#### TASK ITEM:
Beginning with the line that holds "Where should I click to: Click the line", copy each line through the end of the material below, exactly and with no pictures.

[THE DATA Boundary: Start]

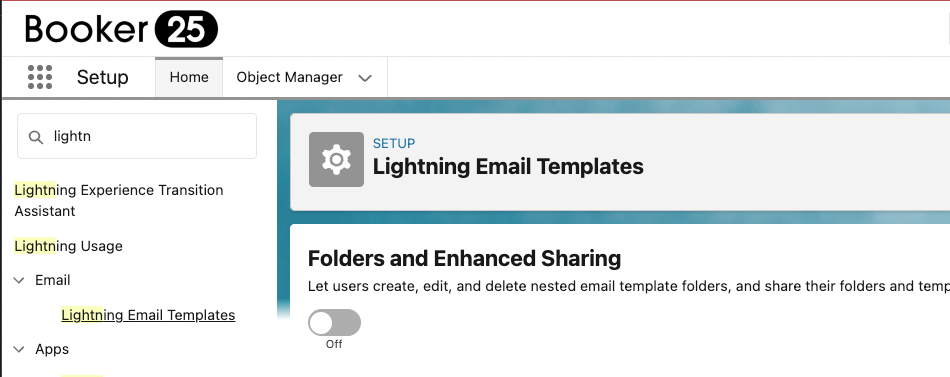Click the Lightning Email Templates page heading
Screen dimensions: 950x377
(508, 166)
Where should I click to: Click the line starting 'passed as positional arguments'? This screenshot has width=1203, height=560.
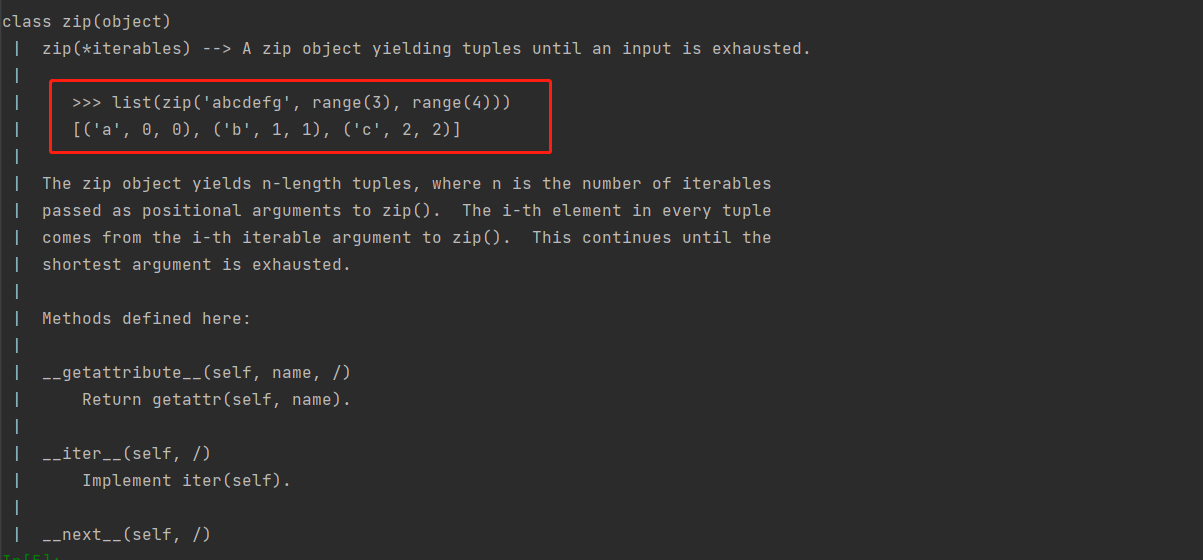[407, 211]
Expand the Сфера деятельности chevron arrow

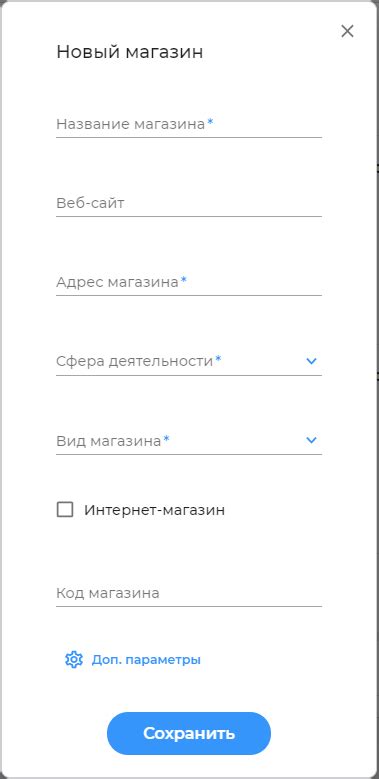point(311,361)
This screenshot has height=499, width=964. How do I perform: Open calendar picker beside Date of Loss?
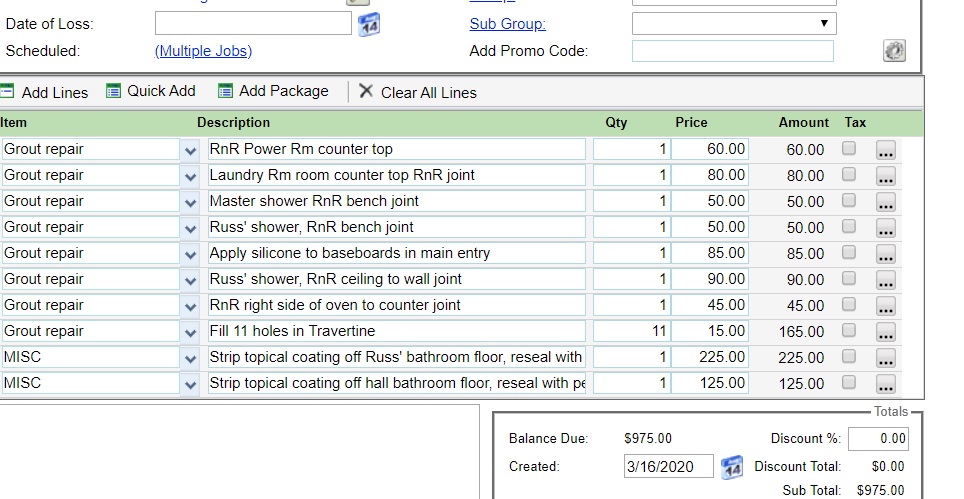point(369,24)
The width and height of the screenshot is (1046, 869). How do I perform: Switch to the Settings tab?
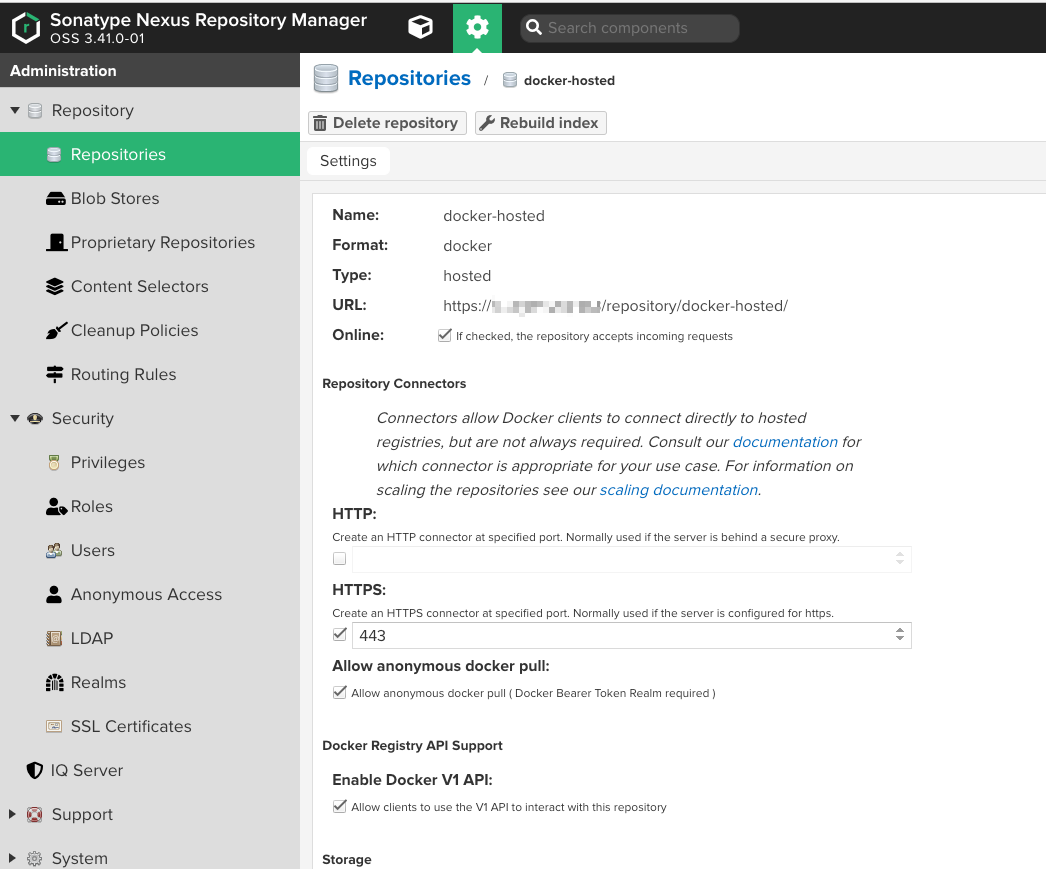click(348, 161)
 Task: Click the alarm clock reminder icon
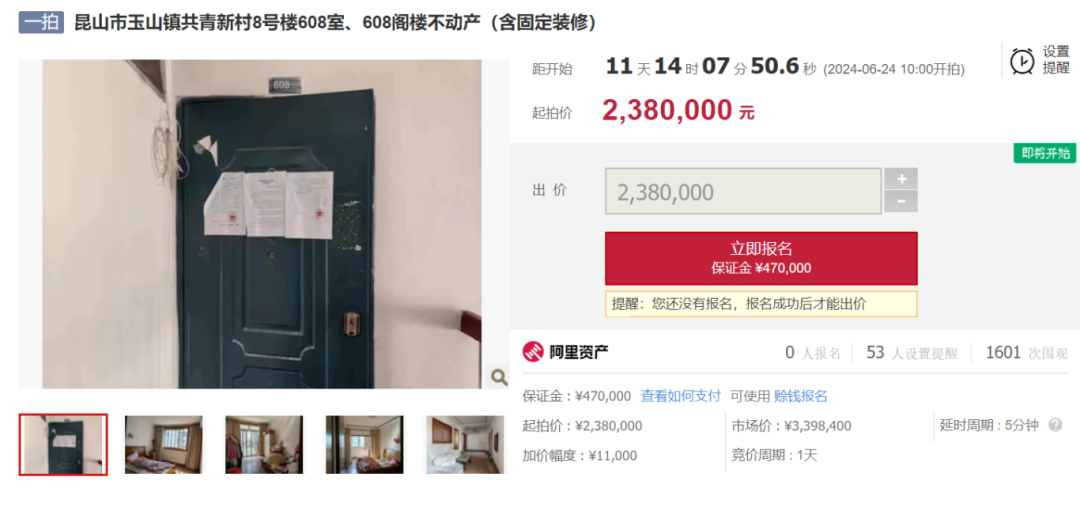click(1021, 61)
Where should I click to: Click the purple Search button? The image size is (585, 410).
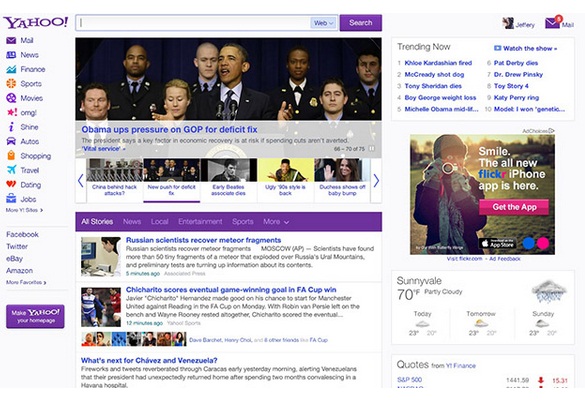click(361, 23)
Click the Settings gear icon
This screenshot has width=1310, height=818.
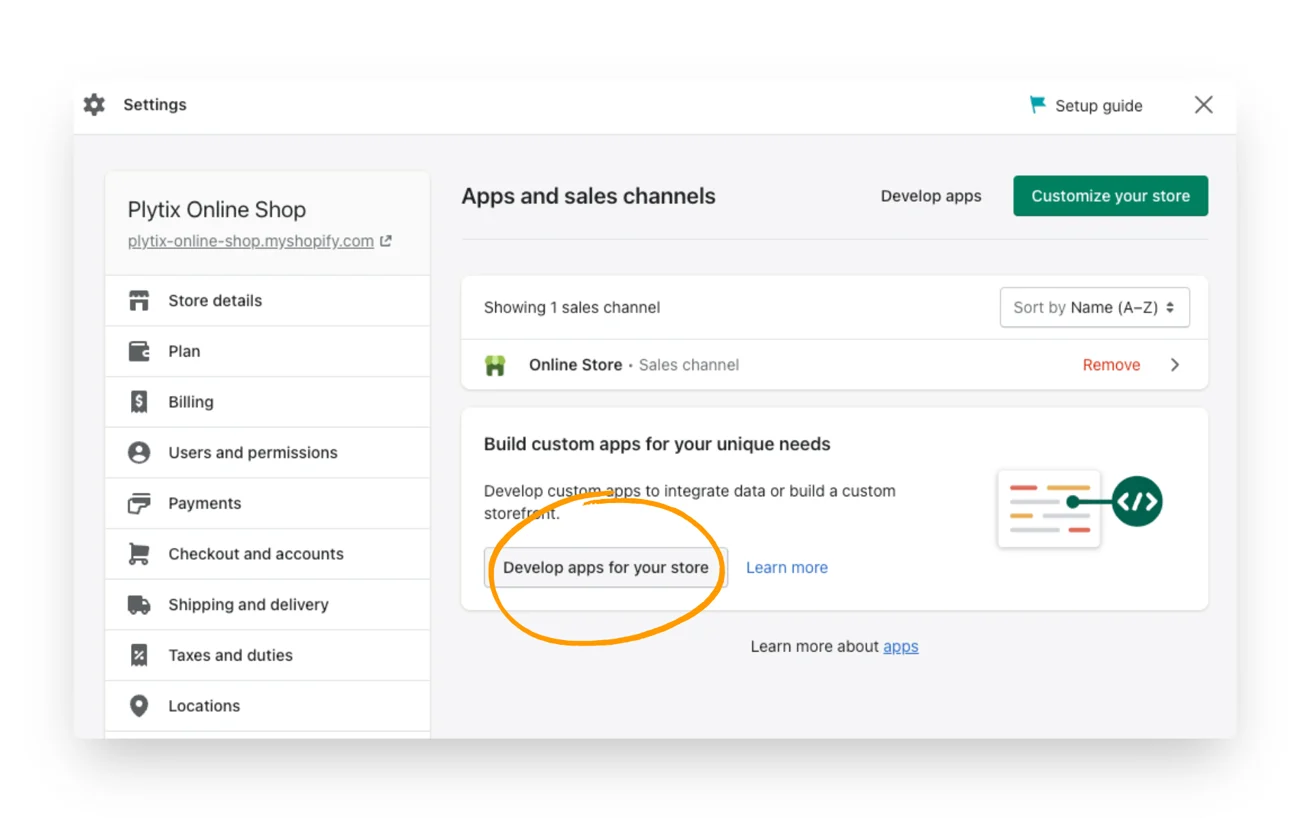[94, 104]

[THE DATA Boundary: End]

#### ANSWER:
Where should I click to: Click the line starting 'passed as positional arguments'? This screenshot has width=1203, height=560.
[407, 211]
Expand the Сфера деятельности chevron arrow

point(311,361)
This screenshot has height=499, width=964. How do I perform: Open calendar picker beside Date of Loss?
point(369,24)
The width and height of the screenshot is (1046, 869). How do I perform: Switch to the Settings tab?
click(348, 161)
 Task: Click the alarm clock reminder icon
click(1021, 61)
Where should I click to: Click the purple Search button? The image size is (585, 410).
click(361, 23)
Click the Settings gear icon
This screenshot has width=1310, height=818.
[94, 104]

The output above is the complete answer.